Once again, death rejoices a new grave,
a soiled-over body, a buried soul;
welcomes The Dead (Le Mort) to Hades’ cave;
adds a fresh bag of bones to its countless toll.
The spoils of victory entombed, encased
in a casket of clay, in wet mud drenched,
dispirited, disposed of, laid to waste,
laid to rest in pieces; so long entrenched.
‘So Long’ farewelled, given back; dust to dust…
But listen, through the dirge, the Angels sing.
‘Hark’ the Angels sing (as so the Angels must)
“Where, Oh Death, is your victory, your sting?”

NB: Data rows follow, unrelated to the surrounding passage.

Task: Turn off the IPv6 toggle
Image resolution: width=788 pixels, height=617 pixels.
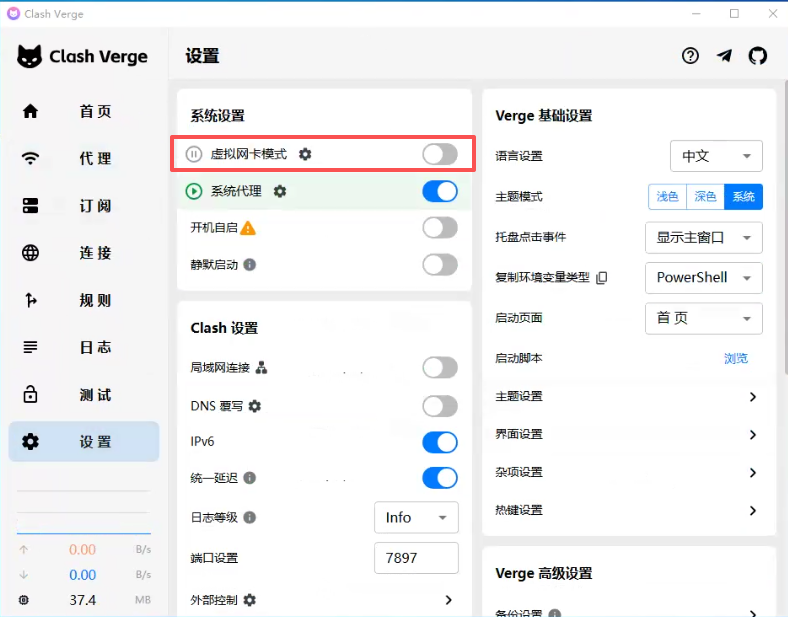Action: 440,442
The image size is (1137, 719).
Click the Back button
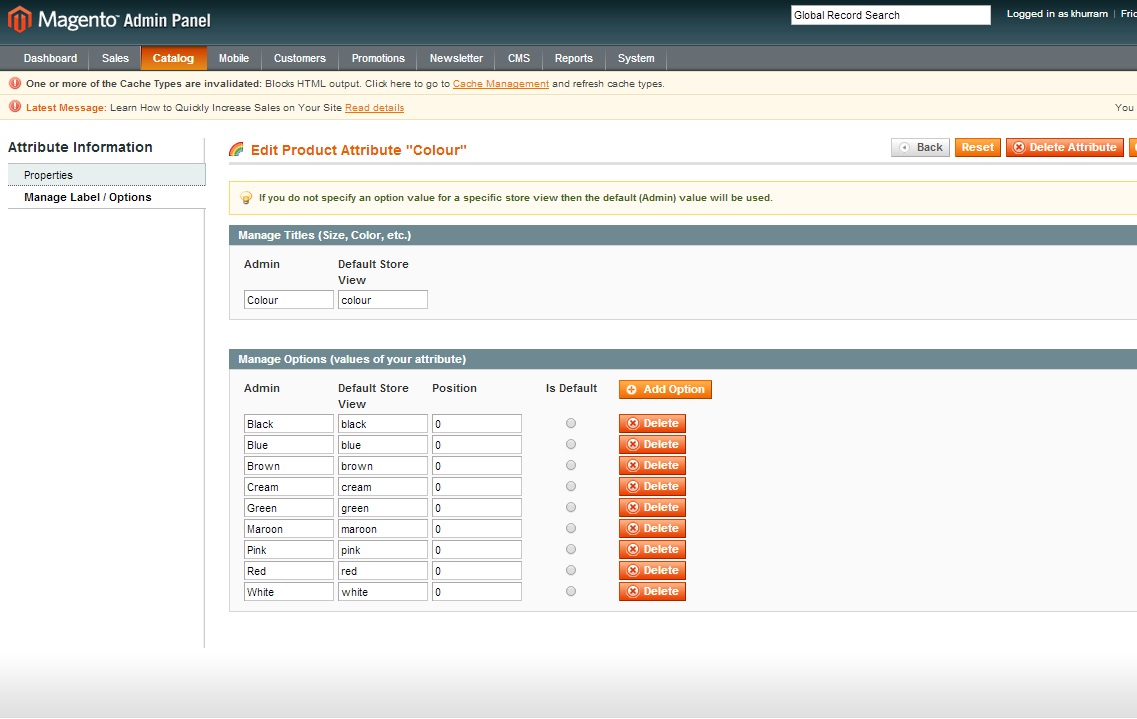point(920,147)
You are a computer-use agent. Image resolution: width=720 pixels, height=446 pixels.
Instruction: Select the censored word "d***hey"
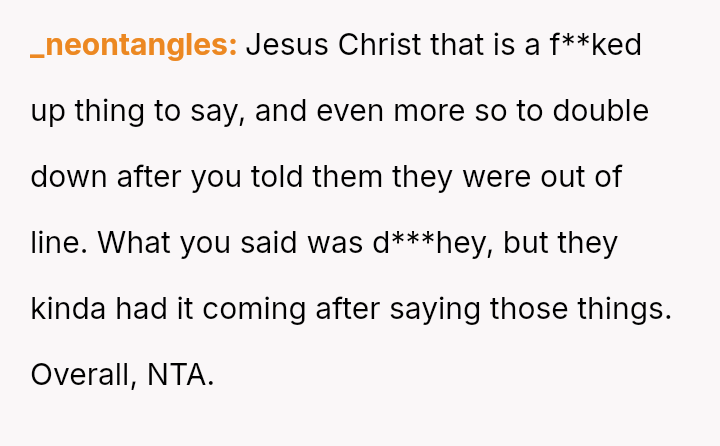(429, 243)
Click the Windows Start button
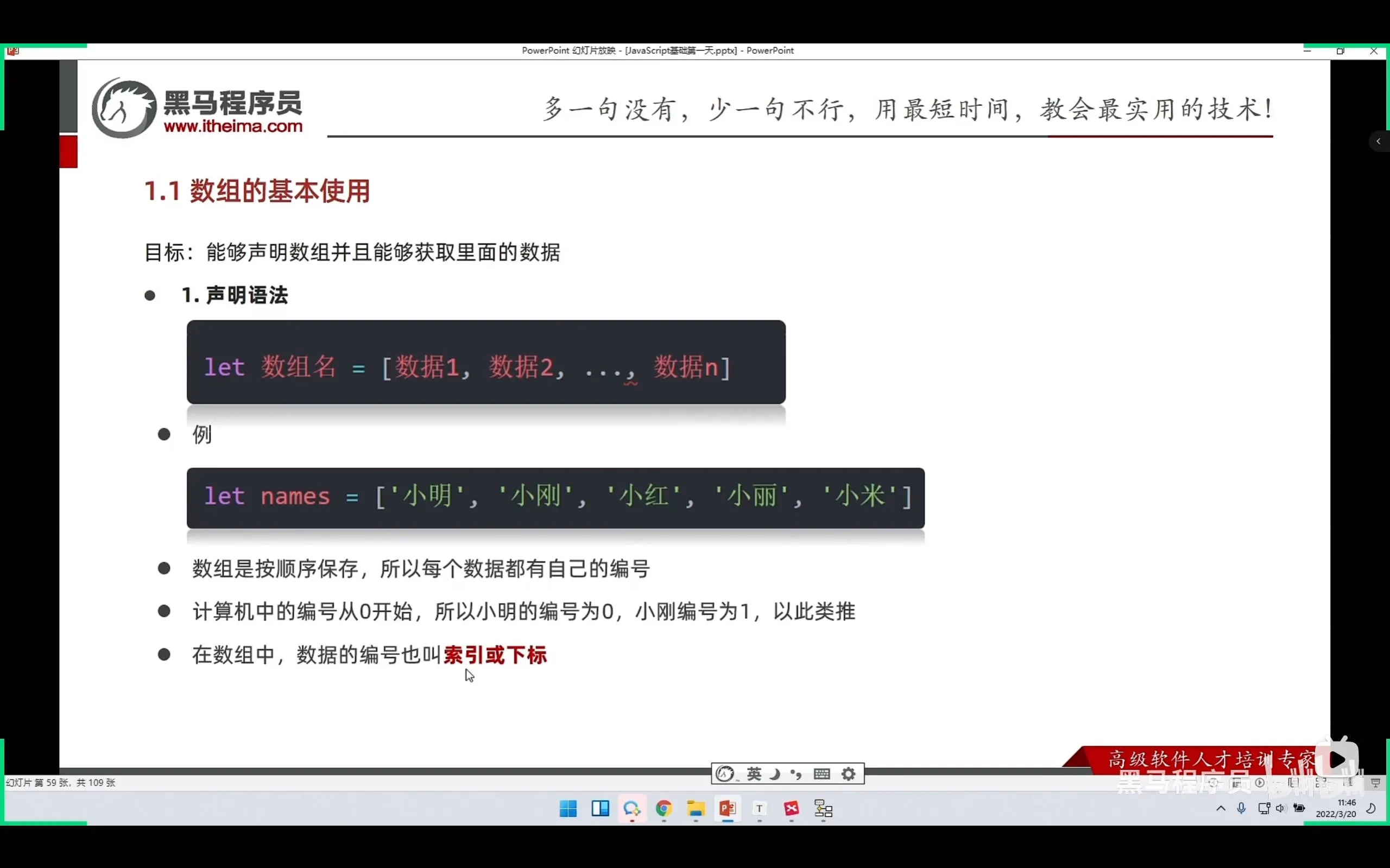The image size is (1390, 868). (568, 809)
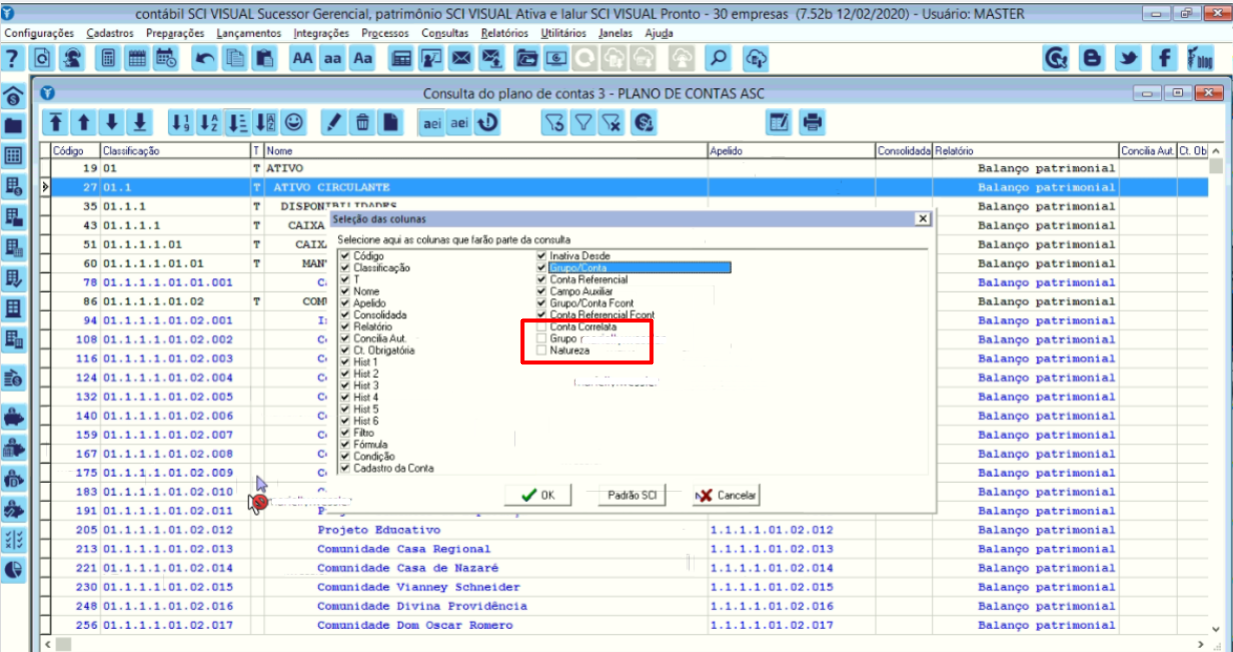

. Through nothingness Death must surrender all,
. beyond nothingness – Eternity’s call.
© Tim Grace, 22 March 2013
To the reader: He was 94 at death. An Uncle. An only son. An alcoholic… a troubled soul… a widower with children… a mechanic… a reformed alcoholic… a preacher; a man who found redemption. At life’s end, a man who had travelled a long and arduous journey of self-discovery. An adored father… a revered brother… a soul at rest; freed of Death’s sting, for “I am the resurrection and the life. Whoever believes in me, though he die, yet shall he live, and everyone who lives and believes in me shall never die” (John 11: 25-26).
To the poet: This sonnet is a layered interpretation of one man’s passage through, and beyond, the doors of death towards eternal peace. To begin with, words rattle with visual references, “but listen” (at line 10) calls upon a new register of interpretation: “Hark the Angels sing”. The dismissal of Death as an ending in itself (1 Corinthians 15:55) takes the sting out of life’s terminal destination. At Death we join the countless dead and become at last united with one collective spirit… so the story goes.